Copy out the entries below exactly as they stand, but only from the line containing "一届区委委员会名单 (81, 1364)" through the line containing "法律顾问 (141, 2023)".

> **Data for review**:
----
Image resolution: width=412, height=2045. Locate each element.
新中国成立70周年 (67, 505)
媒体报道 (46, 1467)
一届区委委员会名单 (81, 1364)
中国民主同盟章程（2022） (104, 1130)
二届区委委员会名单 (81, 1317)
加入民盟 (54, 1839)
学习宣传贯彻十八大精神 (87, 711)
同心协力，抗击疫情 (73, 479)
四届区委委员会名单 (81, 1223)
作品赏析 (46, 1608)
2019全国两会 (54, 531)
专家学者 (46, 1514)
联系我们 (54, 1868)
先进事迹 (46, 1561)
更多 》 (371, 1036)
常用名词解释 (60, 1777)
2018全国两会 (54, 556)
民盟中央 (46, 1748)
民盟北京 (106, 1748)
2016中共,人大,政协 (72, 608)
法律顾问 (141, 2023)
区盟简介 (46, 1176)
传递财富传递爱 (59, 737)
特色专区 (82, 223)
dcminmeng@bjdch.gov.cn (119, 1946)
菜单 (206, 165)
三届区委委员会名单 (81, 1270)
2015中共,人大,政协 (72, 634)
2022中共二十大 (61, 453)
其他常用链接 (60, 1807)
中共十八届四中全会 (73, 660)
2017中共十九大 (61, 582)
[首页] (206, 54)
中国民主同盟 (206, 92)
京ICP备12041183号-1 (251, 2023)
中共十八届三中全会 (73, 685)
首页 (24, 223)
----
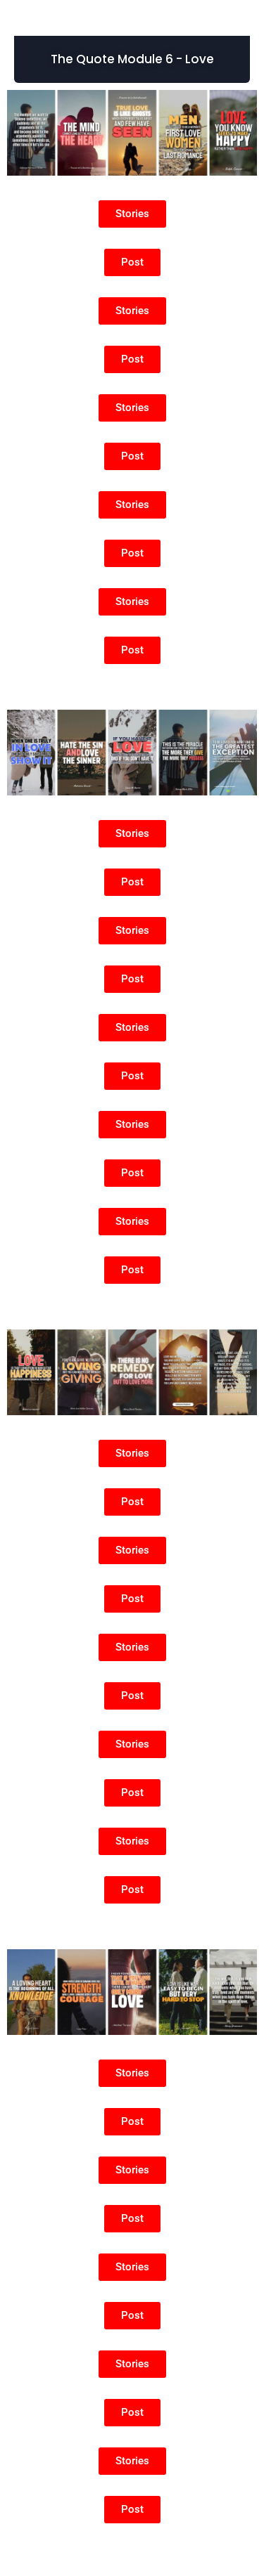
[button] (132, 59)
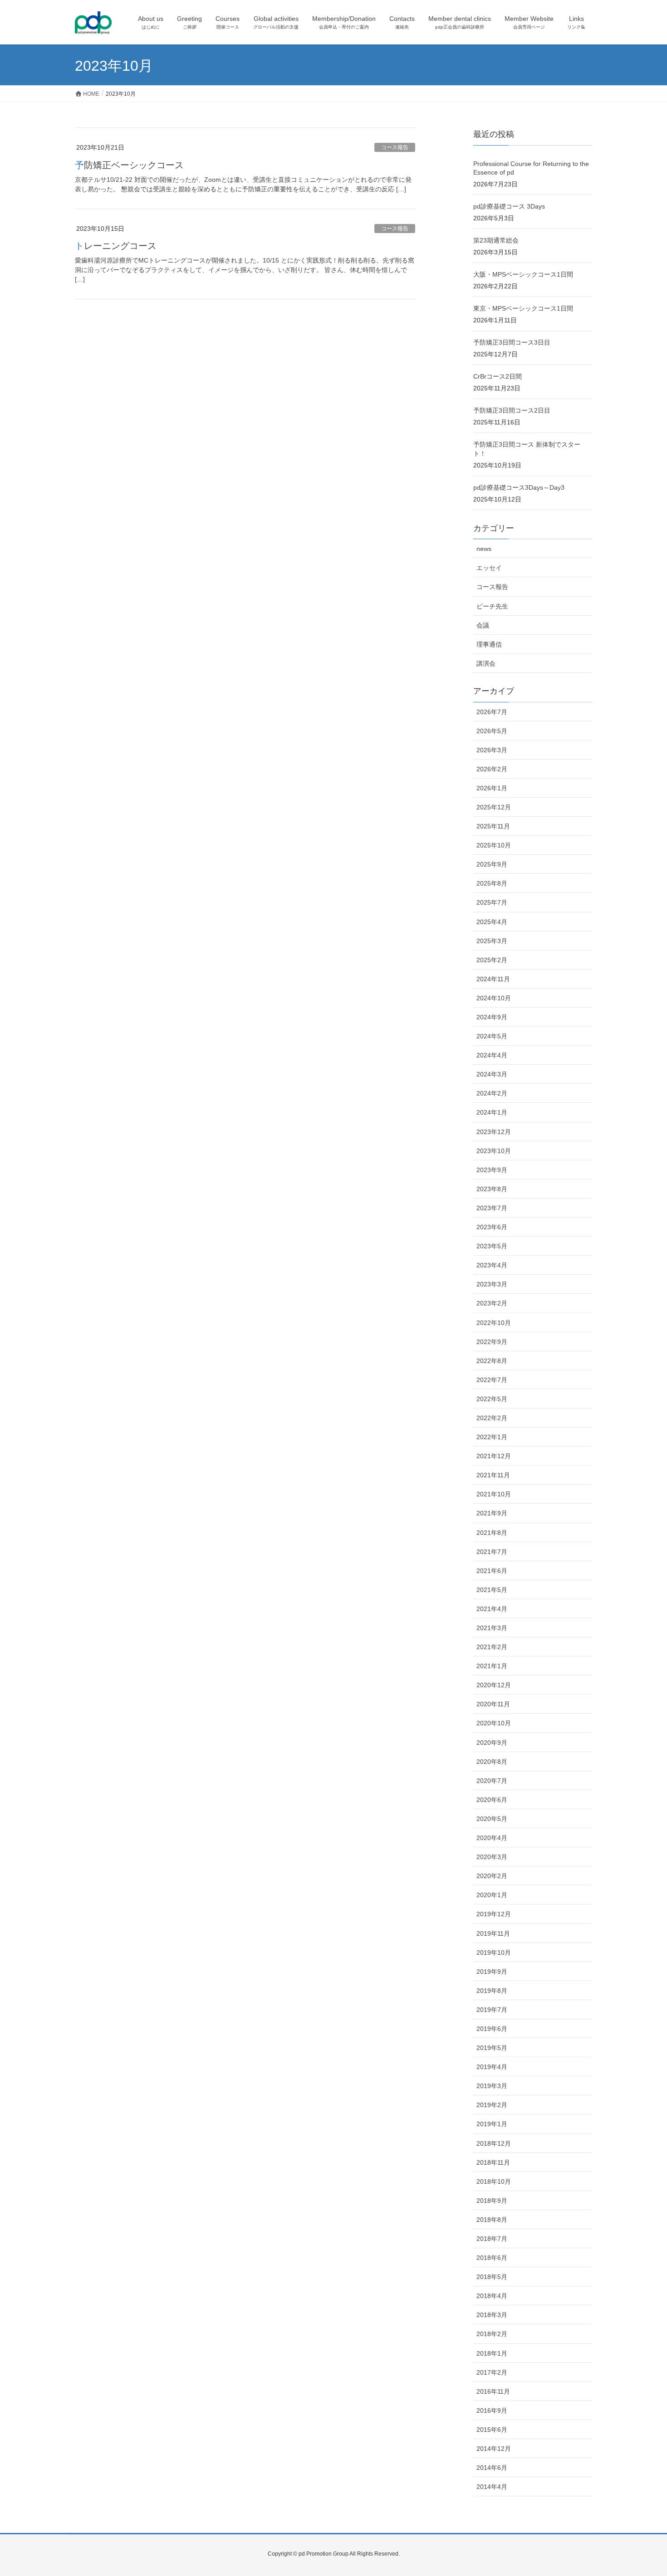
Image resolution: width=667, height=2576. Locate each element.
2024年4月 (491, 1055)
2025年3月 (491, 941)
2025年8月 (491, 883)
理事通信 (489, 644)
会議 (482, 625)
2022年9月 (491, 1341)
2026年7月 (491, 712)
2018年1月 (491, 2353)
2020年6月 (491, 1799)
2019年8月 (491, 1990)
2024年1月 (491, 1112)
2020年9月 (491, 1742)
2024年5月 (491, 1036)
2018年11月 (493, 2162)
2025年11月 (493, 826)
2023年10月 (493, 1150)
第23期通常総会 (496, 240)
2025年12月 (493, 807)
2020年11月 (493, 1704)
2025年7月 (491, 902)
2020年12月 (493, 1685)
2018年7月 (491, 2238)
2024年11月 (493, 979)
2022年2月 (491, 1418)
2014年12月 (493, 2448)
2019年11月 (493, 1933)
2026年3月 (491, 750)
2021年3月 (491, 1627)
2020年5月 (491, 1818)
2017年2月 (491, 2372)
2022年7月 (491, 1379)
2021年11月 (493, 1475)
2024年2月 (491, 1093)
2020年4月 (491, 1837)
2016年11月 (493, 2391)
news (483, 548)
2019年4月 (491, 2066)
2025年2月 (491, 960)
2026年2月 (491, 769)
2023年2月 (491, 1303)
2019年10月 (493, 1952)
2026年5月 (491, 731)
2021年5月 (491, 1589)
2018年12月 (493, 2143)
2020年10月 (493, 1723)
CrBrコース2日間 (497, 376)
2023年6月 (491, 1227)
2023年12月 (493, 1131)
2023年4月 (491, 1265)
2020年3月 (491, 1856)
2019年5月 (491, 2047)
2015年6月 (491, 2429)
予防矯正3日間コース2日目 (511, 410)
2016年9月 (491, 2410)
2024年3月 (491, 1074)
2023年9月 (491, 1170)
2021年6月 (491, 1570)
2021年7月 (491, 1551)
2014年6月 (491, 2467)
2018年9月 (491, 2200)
----
> **Result of this exercise**:
一届区委委员会名单 (81, 1364)
中国民主同盟章程（2022） (104, 1130)
二届区委委员会名单 (81, 1317)
加入民盟 (54, 1839)
学习宣传贯彻十八大精神 (87, 711)
同心协力，抗击疫情 (73, 479)
四届区委委员会名单 (81, 1223)
作品赏析 (46, 1608)
2019全国两会 (54, 531)
专家学者 (46, 1514)
联系我们 (54, 1868)
先进事迹 (46, 1561)
更多 》 (371, 1036)
常用名词解释 (60, 1777)
2018全国两会 (54, 556)
民盟中央 (46, 1748)
民盟北京 (106, 1748)
2016中共,人大,政协 (72, 608)
法律顾问 (141, 2023)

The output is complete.